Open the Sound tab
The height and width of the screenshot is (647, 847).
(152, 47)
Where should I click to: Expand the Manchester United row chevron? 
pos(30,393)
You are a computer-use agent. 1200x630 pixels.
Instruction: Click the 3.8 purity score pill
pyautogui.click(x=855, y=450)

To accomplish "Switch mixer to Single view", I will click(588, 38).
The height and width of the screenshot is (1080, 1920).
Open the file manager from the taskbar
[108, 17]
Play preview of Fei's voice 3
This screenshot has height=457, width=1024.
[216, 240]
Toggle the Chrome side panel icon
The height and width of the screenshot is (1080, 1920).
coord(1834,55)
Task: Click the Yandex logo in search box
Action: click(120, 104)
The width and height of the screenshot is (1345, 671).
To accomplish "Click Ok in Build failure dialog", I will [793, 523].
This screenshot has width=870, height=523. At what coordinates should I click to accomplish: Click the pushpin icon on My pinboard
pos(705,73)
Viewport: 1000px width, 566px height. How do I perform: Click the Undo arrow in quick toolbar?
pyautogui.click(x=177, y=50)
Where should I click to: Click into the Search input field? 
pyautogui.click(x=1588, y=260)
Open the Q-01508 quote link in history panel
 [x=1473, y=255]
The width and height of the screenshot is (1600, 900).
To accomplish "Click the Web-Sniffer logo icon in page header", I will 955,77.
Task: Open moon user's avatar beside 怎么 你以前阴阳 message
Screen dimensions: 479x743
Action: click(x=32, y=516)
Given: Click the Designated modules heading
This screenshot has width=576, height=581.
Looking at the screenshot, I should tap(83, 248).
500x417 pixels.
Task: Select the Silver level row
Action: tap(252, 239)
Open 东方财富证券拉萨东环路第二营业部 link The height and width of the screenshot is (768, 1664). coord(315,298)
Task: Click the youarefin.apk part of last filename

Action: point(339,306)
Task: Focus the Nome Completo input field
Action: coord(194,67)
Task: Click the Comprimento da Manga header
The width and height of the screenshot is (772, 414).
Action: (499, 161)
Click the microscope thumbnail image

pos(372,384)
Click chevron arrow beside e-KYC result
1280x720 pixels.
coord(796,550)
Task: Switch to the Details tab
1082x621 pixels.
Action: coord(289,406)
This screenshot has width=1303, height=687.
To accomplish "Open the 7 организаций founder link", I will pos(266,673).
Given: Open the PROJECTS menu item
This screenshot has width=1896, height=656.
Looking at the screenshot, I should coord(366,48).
..........
▶ [TASK] Can you copy out the material from the line containing "This screenshot has width=870, height=523." through the line containing "pos(705,73)", both included, keeping every character unchanged?

▶ [THE RESULT]
This screenshot has width=870, height=523. At what coordinates should I click to accomplish: Click the pushpin icon on My pinboard
pos(705,73)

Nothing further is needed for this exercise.